An unfortunate fact of life is that housing and financial problems can metastasize, destroying marriages and families. When this happens, despite the cloud of unhappiness that hovers over a couple’s life during these times, differences should be set aside when it comes to how to dispose of the family home.
What follows is a summary of issues to consider by couples wondering how to deal with the disposition of their home that is awash in “negative equity” – i.e. the remaining debt on the mortgage or mortgages exceed(s) the current fair market value of the home:
- The Oregon real estate market is very good right now; available inventory is low and buyer demand is high. There is no reason to believe this demand will dissipate over the coming summer months. For this reason alone, the property should be listed as soon as possible. However, there is another good reason, as well.
- If they qualify for the tax forgiveness law [i.e. they lived in the home two of the last five years and used the money to buy, build, or substantially improve it] then they should not incur any income tax, state or federal, on the 1099-C that will be issued for their bank’s cancellation of debt, if the sale is completed and closed in 2013; we don’t know if the law will be extended into 2104. [For a more complete discussion, go to my post here. PCQ]
- As long as husband and wife are in agreement on short selling the home, I have no problem with the divorce proceeding occurring at the same time as the home is being marketed for sale. In other words, absent other circumstances, there is no compelling reason to put one process first and the other second. Certainly, it is important to get the home sold as soon as possible, since we don’t know if the tax forgiveness law will be extended into 2014.
- In most cases, the husband and wife will both be on the deed and the loan. If so, they will both have to sign the short sale closing paperwork, and likely will be similarly impacted on their credit rating and IRS reporting. Thus, the only issue is that they cooperate in signing any and all documents reasonably required by the bank(s) to facilitate a closing of the sale.
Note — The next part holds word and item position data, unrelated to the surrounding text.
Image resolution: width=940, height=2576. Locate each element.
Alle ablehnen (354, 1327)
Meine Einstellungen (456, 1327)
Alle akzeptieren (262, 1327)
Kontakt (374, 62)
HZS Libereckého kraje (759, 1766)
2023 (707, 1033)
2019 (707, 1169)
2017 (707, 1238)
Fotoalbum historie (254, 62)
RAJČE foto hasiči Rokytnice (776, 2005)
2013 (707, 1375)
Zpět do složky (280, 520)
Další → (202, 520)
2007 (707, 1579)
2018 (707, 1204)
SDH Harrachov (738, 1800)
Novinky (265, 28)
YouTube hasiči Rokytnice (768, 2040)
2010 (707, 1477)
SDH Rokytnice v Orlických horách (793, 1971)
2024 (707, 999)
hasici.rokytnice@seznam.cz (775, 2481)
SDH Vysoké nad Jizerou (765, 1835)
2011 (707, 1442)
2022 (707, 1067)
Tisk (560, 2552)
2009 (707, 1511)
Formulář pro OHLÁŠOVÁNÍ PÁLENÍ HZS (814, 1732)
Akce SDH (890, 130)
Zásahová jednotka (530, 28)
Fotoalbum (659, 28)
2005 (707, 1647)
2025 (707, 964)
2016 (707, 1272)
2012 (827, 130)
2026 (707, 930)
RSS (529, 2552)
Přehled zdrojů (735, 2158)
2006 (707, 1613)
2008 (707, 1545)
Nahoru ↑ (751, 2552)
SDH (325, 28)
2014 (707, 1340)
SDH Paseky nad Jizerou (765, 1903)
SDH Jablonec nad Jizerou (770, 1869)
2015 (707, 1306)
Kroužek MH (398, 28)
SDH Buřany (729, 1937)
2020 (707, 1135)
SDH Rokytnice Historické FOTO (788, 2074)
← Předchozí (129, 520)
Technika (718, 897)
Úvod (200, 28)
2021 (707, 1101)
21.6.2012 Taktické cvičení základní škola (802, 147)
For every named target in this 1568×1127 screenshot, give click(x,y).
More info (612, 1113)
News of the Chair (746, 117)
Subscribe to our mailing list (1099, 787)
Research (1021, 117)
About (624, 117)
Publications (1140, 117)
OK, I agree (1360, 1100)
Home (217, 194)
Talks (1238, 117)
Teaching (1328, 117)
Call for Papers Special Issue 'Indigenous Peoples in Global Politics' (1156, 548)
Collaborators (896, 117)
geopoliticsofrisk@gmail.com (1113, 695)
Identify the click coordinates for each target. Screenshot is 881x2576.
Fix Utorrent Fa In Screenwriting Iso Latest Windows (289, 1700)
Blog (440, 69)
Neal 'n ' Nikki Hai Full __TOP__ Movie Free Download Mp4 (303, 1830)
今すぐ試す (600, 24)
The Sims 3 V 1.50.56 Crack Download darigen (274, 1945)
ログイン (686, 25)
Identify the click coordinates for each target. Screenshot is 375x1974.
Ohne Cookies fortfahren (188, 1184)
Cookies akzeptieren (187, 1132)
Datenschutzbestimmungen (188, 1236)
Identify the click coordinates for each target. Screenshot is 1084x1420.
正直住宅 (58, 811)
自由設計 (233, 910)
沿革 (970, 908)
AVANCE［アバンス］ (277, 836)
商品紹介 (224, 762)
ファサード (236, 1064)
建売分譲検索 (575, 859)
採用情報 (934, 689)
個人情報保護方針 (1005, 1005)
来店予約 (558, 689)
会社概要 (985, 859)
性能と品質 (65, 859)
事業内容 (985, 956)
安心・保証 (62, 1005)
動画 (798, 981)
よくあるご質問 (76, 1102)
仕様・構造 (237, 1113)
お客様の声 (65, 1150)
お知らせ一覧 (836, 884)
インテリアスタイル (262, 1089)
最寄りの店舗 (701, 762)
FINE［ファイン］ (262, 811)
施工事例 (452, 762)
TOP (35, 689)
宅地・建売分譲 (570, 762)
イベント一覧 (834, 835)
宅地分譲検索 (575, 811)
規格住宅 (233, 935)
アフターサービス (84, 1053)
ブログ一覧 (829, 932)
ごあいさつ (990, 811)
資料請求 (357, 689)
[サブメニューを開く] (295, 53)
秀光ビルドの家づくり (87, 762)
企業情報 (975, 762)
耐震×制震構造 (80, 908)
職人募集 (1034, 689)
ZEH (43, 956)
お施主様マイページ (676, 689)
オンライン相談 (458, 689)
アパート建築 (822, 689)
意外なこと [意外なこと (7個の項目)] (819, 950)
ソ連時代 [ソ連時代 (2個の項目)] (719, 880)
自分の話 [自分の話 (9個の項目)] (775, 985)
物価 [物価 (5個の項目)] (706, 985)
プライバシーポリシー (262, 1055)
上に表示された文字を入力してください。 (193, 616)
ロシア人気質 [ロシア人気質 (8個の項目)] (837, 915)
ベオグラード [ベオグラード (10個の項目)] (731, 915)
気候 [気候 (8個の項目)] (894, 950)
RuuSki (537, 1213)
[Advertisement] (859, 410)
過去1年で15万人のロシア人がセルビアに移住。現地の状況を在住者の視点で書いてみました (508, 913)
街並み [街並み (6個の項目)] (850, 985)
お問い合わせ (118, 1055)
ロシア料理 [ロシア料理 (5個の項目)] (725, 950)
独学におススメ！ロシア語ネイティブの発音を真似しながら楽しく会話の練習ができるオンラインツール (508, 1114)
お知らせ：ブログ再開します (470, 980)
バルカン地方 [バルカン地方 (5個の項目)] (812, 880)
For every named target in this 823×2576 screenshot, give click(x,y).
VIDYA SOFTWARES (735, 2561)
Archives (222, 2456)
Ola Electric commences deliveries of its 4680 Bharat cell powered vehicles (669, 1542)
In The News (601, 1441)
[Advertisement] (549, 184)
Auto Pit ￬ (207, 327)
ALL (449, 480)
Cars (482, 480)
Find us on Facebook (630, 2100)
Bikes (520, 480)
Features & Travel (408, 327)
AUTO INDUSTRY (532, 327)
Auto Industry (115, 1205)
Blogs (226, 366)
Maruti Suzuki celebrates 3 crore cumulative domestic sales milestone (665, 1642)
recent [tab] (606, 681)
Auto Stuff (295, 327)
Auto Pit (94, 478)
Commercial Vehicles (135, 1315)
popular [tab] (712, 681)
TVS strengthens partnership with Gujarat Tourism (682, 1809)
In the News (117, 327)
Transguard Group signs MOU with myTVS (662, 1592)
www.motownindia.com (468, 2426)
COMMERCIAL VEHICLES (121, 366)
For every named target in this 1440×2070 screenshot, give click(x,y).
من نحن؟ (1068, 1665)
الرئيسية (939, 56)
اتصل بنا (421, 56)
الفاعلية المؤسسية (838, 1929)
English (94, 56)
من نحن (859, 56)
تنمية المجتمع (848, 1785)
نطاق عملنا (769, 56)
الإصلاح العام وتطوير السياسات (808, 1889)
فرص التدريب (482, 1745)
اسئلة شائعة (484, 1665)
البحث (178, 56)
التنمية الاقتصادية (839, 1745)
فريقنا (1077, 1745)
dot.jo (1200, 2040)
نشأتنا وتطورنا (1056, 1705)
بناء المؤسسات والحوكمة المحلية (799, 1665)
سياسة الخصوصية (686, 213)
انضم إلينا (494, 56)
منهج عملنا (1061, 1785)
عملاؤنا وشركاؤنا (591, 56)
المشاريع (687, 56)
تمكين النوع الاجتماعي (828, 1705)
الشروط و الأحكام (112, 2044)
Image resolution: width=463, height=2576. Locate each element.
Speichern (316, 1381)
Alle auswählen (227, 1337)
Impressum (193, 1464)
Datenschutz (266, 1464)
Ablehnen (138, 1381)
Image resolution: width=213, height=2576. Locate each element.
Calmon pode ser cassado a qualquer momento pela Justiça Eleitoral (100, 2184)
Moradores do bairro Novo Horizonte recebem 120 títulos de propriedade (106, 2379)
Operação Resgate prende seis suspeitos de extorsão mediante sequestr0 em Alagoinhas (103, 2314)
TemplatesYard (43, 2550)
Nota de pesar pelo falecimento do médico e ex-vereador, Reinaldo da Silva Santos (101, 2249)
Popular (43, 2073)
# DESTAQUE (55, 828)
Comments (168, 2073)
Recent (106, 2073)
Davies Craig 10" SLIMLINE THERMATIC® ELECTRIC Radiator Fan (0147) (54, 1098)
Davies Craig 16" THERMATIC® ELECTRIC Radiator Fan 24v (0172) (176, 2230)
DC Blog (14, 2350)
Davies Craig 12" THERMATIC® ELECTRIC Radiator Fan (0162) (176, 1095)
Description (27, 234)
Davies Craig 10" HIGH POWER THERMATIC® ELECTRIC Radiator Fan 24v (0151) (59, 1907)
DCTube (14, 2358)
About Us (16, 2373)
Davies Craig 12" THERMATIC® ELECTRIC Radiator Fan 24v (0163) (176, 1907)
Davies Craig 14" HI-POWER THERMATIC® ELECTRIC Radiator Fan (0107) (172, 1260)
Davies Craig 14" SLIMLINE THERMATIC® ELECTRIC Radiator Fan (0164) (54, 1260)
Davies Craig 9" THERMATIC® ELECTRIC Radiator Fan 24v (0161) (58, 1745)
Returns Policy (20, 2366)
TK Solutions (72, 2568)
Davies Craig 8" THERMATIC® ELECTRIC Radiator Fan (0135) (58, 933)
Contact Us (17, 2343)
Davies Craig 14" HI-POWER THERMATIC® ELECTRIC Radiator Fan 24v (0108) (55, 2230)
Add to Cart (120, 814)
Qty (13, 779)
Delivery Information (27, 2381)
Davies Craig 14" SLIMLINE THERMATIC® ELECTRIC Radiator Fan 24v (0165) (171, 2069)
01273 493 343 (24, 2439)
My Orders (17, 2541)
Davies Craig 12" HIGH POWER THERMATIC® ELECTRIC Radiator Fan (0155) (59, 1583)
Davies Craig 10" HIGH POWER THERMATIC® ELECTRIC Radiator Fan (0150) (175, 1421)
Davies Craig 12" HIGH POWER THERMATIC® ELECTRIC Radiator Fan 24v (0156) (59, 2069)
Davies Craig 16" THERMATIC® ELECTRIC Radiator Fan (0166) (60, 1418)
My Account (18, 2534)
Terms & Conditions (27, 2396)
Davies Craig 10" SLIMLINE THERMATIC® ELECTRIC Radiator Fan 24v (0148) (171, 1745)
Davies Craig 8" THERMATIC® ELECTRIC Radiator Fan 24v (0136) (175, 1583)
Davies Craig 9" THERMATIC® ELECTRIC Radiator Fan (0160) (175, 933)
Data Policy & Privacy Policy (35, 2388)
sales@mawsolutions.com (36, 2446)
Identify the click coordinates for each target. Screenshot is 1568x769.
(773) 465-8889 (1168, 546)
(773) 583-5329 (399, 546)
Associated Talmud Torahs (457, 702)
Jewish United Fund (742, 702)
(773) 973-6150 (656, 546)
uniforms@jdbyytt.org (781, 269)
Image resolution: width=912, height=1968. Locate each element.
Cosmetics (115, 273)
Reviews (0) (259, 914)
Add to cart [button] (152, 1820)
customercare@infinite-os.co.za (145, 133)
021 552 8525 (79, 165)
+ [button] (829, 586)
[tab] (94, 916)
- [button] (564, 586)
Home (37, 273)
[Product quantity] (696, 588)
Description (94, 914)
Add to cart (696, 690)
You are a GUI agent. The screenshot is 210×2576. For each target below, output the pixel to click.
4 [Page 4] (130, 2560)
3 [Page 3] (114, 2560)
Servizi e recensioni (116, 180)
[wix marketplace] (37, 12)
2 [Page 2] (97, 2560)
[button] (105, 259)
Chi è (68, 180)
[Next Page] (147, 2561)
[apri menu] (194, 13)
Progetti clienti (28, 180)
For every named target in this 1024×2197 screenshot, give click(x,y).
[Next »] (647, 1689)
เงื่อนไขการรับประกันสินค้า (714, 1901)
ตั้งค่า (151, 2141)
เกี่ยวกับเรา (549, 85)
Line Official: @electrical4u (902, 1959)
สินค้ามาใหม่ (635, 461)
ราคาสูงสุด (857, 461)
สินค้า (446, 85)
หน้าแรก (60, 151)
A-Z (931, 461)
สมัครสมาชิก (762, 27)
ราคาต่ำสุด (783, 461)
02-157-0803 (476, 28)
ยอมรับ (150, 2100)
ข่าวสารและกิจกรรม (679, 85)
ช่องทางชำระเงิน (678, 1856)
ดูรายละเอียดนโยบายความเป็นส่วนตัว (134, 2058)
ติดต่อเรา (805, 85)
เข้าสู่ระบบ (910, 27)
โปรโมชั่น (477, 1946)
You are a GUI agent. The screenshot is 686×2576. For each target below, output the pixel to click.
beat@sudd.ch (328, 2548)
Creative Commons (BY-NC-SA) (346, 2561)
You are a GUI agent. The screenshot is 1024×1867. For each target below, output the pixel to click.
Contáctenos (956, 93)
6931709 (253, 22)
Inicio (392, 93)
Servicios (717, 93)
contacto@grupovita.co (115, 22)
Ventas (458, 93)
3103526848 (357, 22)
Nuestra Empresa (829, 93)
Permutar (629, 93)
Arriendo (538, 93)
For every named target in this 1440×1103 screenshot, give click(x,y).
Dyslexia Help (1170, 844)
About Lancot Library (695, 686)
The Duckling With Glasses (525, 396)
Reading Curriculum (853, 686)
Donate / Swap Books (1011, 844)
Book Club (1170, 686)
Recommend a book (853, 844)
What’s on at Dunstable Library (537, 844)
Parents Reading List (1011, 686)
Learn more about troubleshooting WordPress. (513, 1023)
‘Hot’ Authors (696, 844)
- However, if the divorce is completed before the short sale closes, they may wish to consider some simple words in the final judgment or property settlement reciting the fact that they will cooperate with the lender, assuming they can do so without cost or liability to them. If there will be some cost or liability, e.g. the bank wants one or both of them to pay money or sign a promissory note for a portion of the deficiency, that will need to be addressed before the final judgment is issued.
- As a practical matter, in most cases that I have seen dealing with a primary residence and only one lender, there is generally not much risk of the bank asking for money from the borrowers-sellers, as a condition to their granting consent to the short sale. If there are two loans, the first lender usually pays a little money to the second lender for its consent, and the sale closes.
- However, a big problem can occur if husband and wife secured a loan and the lender required that they have mortgage insurance (“MI”), insuring against borrower default. If this is the case, MI frequently asks the borrower-seller for money, and can kill the short sale if the borrower-seller refuses.
The Take-Away. If a short sale is finalized before the divorce, some of the uncertainties will undoubtedly be moot by the time of the divorce judgment. Otherwise, if the divorce is going to be finalized before the disposition of the family home by short sale, the parties may want to address the risk of some financial exposure to the lender or MI carrier. And given the fact that both parties are usually equally disadvantaged by the short sale [assuming they are both on the mortgage], it behooves them both to set aside lingering animosities, and get the home sold before the end of 2013.